No Japão, por exemplo, os grupos de extrema direita estão profundamente enraizados no nacionalismo étnico, no culto ao imperador e na defesa de tradições ancestrais. Ali, o discurso não gira em torno de “cristianismo” ou “família” como nos EUA, porque isso simplesmente não dialoga com a realidade local. A retórica japonesa apela ao passado imperial, à homogeneidade cultural e ao medo da dissolução da identidade nacional.
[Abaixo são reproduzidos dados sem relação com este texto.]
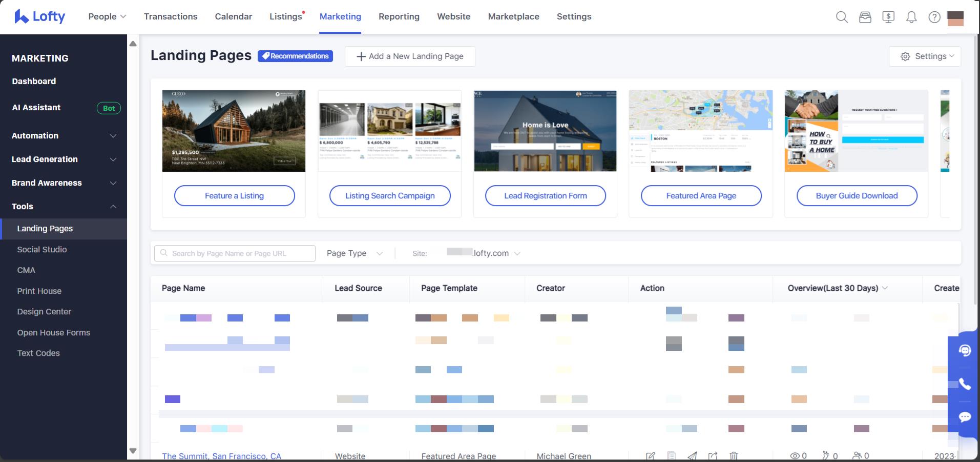The image size is (980, 462).
Task: Click the Buyer Guide Download thumbnail image
Action: (856, 131)
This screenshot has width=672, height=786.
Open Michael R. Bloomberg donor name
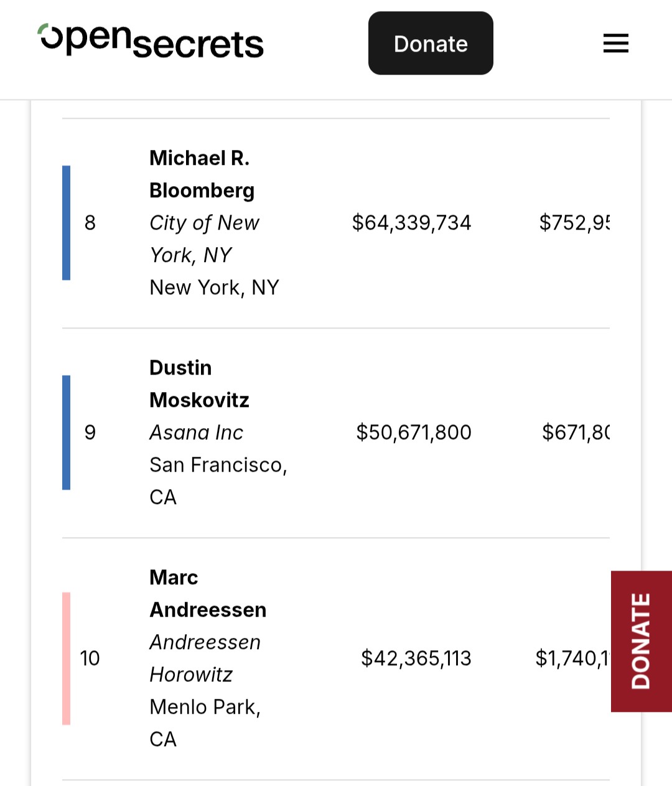coord(202,174)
Nos Estados Unidos, por sua vez, a extrema direita tem um forte componente cristão-evangélico. Não é apenas conservadorismo moral: é a convicção messiânica de que determinados grupos (brancos, cristãos, anglo-saxões) têm o direito divino de governar os “outros”, sejam eles negros, latinos, indígenas, LGBTQIA+, muçulmanos ou imigrantes. É uma mistura de supremacismo racial, fanatismo religioso e nostalgia de um país que, na verdade, nunca existiu.
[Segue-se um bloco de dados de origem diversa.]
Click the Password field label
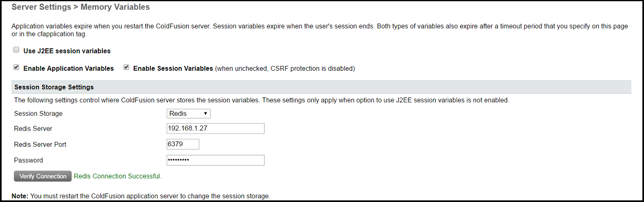 28,160
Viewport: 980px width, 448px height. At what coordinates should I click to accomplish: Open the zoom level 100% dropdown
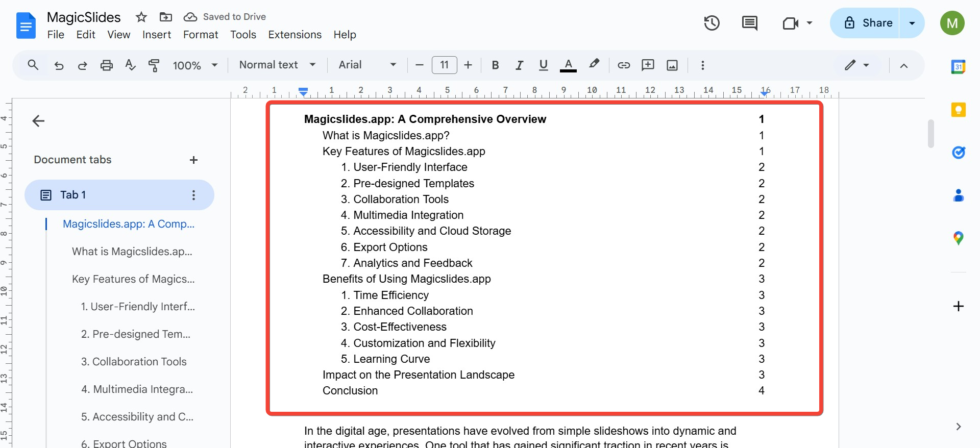(x=195, y=65)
A Europa também oferece suas nuances. Marine Le Pen, na França, jamais se aliou a Jair Bolsonaro. Não só por diferenças estratégicas, mas porque o bolsonarismo é visto, mesmo entre ultraconservadores europeus, como tosco e pouco confiável. Giorgia Meloni, na Itália, é outra liderança que mantém distância prudente do ex-presidente brasileiro. Meloni orbita a extrema direita continental, mas sabe que seu capital político depende de respeitabilidade institucional. Bolsonaro, neste universo, não agrega: compromete.
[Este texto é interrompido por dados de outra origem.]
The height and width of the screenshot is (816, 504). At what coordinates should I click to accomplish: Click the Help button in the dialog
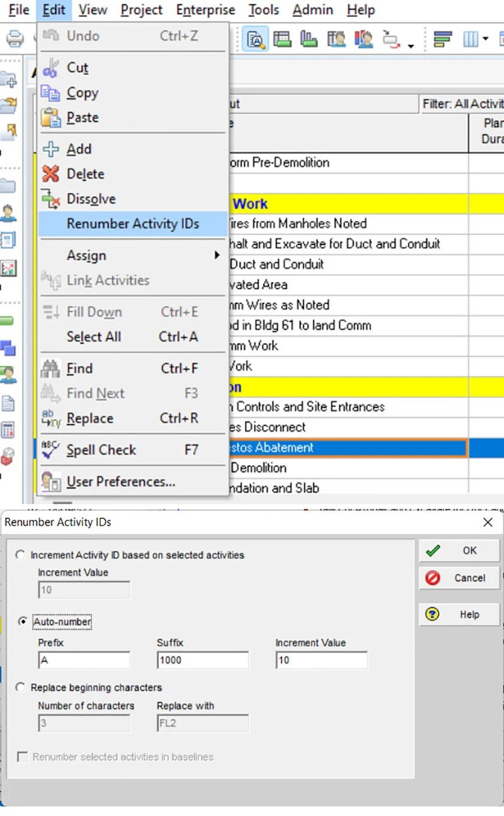(459, 614)
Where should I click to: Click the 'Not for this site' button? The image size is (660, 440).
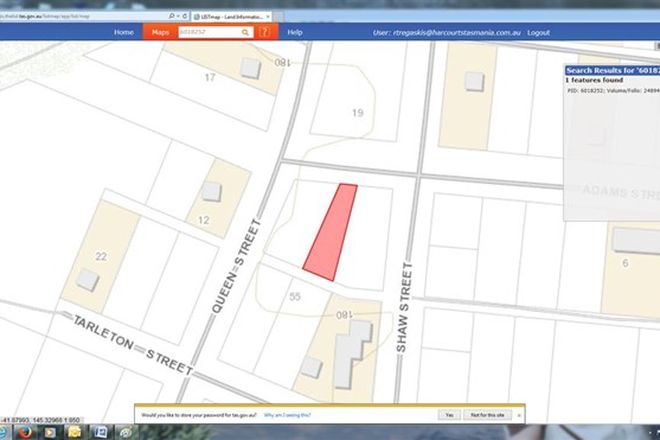point(487,414)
Apesar das diferenças formais e temáticas, há um ponto central que une todos esses grupos: a estratégia. E aqui está o cerne da questão. A extrema direita global não é igual em conteúdo, mas é semelhante em método. Eles manejam um manual comum, compartilhado em conferências internacionais, think tanks, redes de financiamento e encontros de articulação, como a CPAC, a IDU, o Fórum de Madrid e tantas outras instâncias onde deliberam abertamente.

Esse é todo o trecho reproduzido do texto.